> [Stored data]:
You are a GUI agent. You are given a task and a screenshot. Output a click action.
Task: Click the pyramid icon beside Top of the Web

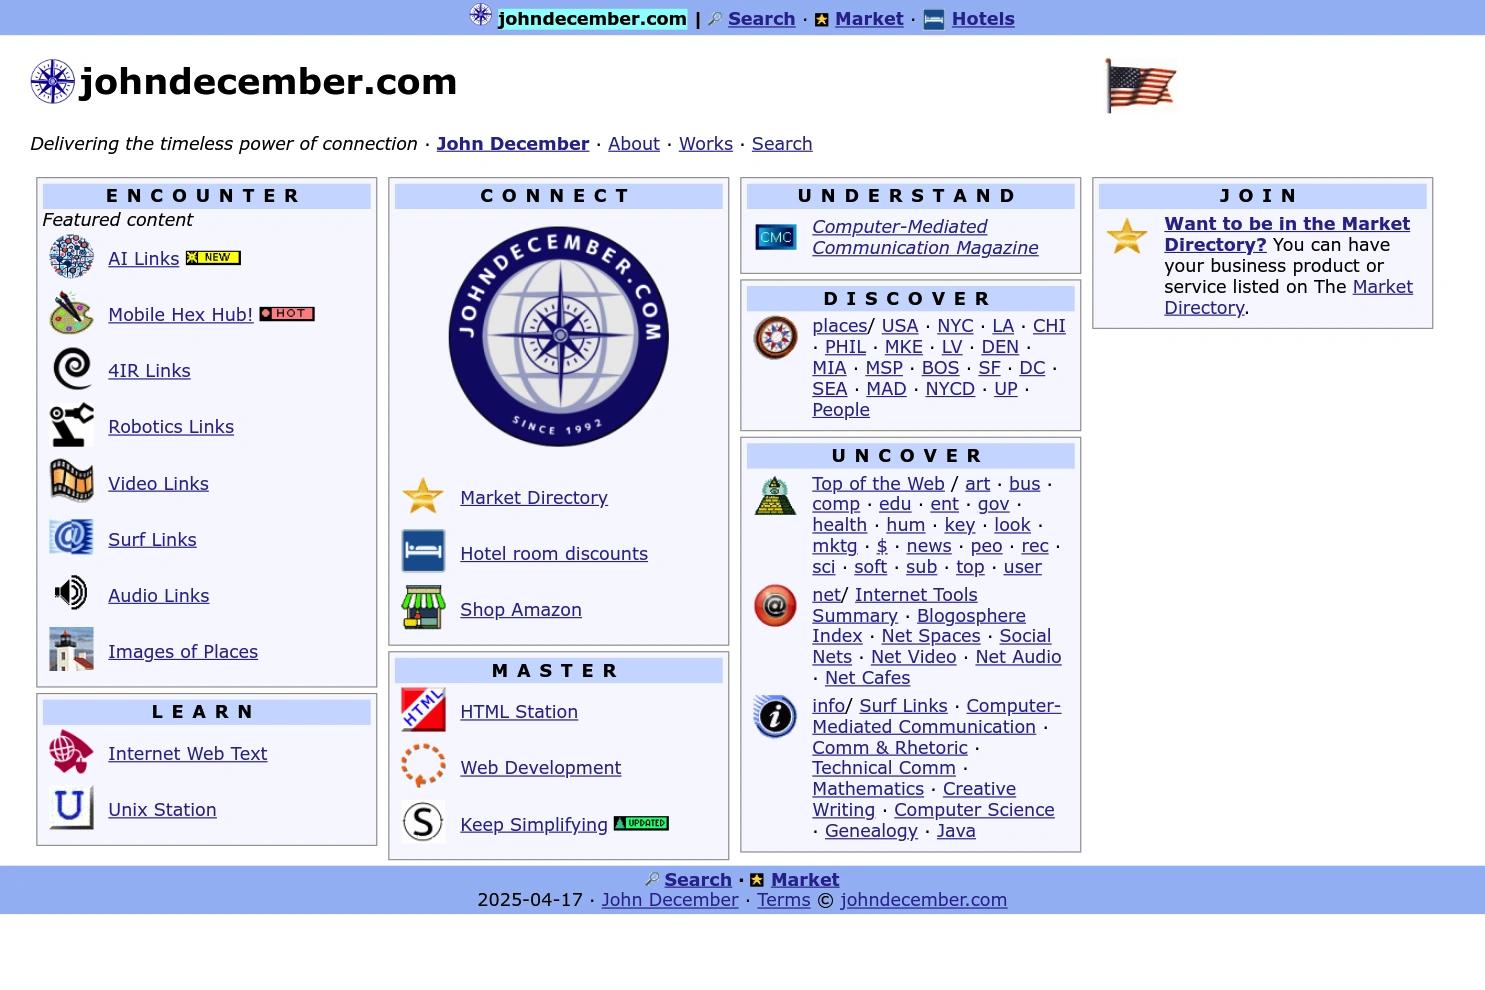coord(775,495)
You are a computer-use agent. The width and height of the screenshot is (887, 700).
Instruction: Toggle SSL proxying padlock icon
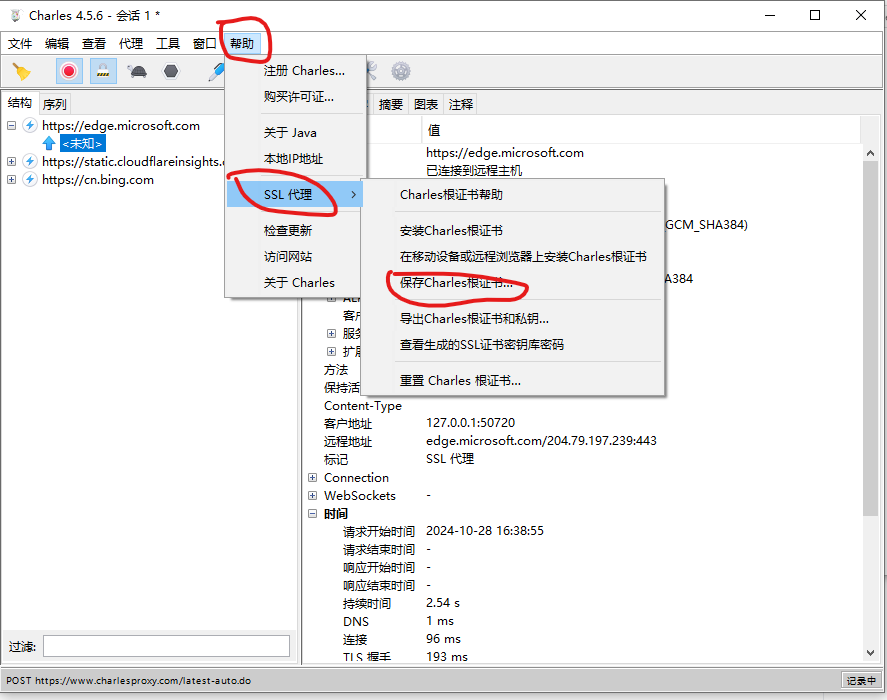103,71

> [Task description]:
Give the entries above again, exactly as written and free of images.

> [Answer to this exercise]:
You are a GUI agent. You are given a task and a screenshot. Output a click action.
Task: Click the pyramid icon beside Top of the Web

coord(775,495)
You are a computer-use agent. The width and height of the screenshot is (887, 700).
Instruction: Toggle SSL proxying padlock icon
103,71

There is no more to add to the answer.